The new owners, pending court approval, would be Chatham Asset Management LLC, a hedge fund that would operate McClatchy as a privately held company, according to the report.
The publisher’s origins date to 1857 when it first began publishing a four-page paper in Sacramento, California, following the California Gold Rush. That paper became The Sacramento Bee.
McClatchy has received $50 million debtor-in-possession financing from Encina Business Credit. That, combined with normal operating cash flows, will provide enough cash for the company, still based in Sacramento, to continue to function.
“When local media suffers in the face of industry challenges, communities suffer: polarization grows, civic connections fray and borrowing costs rise for local governments,” said CEO Craig Forman. “We are moving with speed and focus to benefit all our stakeholders and our communities.”
McClatchy expects fourth-quarter revenues of $183.9 million, down 14% from a year earlier. Its 2019 revenue is anticipated to be down 12.1% from the previous year. That would mean that the publisher’s revenue will have slid for six consecutive years.
The company expects to pull its listing from the New York Stock Exchange as a publicly traded company, and go private.
McClatchy filed for bankruptcy protection in the U.S. Bankruptcy Court for the Southern District of New York. Its restructuring plan needs approval from its secured lenders, bondholders and the Pension Benefit Guaranty Corp.
According to court documents, PBGC is the company’s largest unsecured creditor, owed $530.4 million.

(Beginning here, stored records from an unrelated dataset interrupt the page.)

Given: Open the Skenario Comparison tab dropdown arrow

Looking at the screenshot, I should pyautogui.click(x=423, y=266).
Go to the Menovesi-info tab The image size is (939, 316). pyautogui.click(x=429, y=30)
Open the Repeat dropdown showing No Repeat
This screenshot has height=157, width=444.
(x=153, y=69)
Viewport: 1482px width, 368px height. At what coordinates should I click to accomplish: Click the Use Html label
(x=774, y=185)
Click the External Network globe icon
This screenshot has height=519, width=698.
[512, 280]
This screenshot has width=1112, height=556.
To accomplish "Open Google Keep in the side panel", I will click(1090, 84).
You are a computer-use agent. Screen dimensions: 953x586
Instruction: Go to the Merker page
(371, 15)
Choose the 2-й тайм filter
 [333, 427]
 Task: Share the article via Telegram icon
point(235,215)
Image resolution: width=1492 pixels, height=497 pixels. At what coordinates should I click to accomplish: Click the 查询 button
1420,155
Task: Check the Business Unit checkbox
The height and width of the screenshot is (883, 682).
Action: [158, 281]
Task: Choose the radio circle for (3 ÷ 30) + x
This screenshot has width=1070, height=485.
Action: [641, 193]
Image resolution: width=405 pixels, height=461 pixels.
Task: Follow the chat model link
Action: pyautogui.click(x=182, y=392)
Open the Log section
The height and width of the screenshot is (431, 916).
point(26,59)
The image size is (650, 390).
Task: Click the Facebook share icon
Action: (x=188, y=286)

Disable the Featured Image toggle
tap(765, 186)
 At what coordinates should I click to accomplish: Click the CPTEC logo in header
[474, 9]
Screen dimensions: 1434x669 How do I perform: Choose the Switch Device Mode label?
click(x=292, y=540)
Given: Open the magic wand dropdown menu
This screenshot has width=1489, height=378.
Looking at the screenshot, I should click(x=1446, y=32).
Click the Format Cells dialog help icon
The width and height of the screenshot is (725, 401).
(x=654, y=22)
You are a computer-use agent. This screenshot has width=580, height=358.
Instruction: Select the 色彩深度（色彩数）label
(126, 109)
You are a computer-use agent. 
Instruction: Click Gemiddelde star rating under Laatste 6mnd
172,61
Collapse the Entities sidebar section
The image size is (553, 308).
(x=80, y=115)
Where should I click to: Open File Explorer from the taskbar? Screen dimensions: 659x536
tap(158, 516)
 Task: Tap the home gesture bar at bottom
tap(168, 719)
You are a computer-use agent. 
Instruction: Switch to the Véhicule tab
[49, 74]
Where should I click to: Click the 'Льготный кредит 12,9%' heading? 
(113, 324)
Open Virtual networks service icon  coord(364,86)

The list includes Bank of New York Mellon, $14.9 million; Gannett Supply Corp., $1.65 million, and Google Inc., which is owed $800,000.
McClatchy has suffered as readers give up traditional subscriptions and get news online and like other publishers, it’s tried to follow them there.
Digital-only subscriptions have increased by almost 50% year over year, McClatchy said, and subscriptions are now roughly evenly balanced between total audience and advertising revenues, with digital accounting for 40% of those revenues and growing. The company has more than 200,000 digital-only subscribers and over 500,000 paid digital customer relationships.
Independent newspapers and chains alike are struggling. The estimated total U.S. daily newspaper circulation including both print and digital in 2018 fell 8% from the prior year to 28.6 million for weekday. Sunday circulation fell 9% to 30.8 million, according to the Pew Research Center for Journalism and Media.
Last year, New York Times executive editor Dean Baquet bleakly predicted the demise of “most local newspapers in America” within five years, except for ones bought by billionaires. The Washington Post and Los Angeles Times, both national publications, are thriving after being bought by billionaires. The Boston Globe, Minneapolis Star-Tribune and Las Vegas Review-Journal are among other major American newspapers that appear to have steadied themselves after being sold to local wealthy individuals.
“McClatchy remains a strong operating company with an enduring commitment to independent journalism that spans five generations of my family,” said Chairman Kevin McClatchy, the great-great grandson of the company founder, James McClatchy.
The company has also worked on its financials, trimming operating expenses by $186.9 million for the three-year period ended in December. It’s also paid off about $153.5 million in debt in the same period.
Forman said McClatchy doesn’t anticipate any adverse impact on qualified pension benefits for substantially all of the plan’s participants and beneficiaries.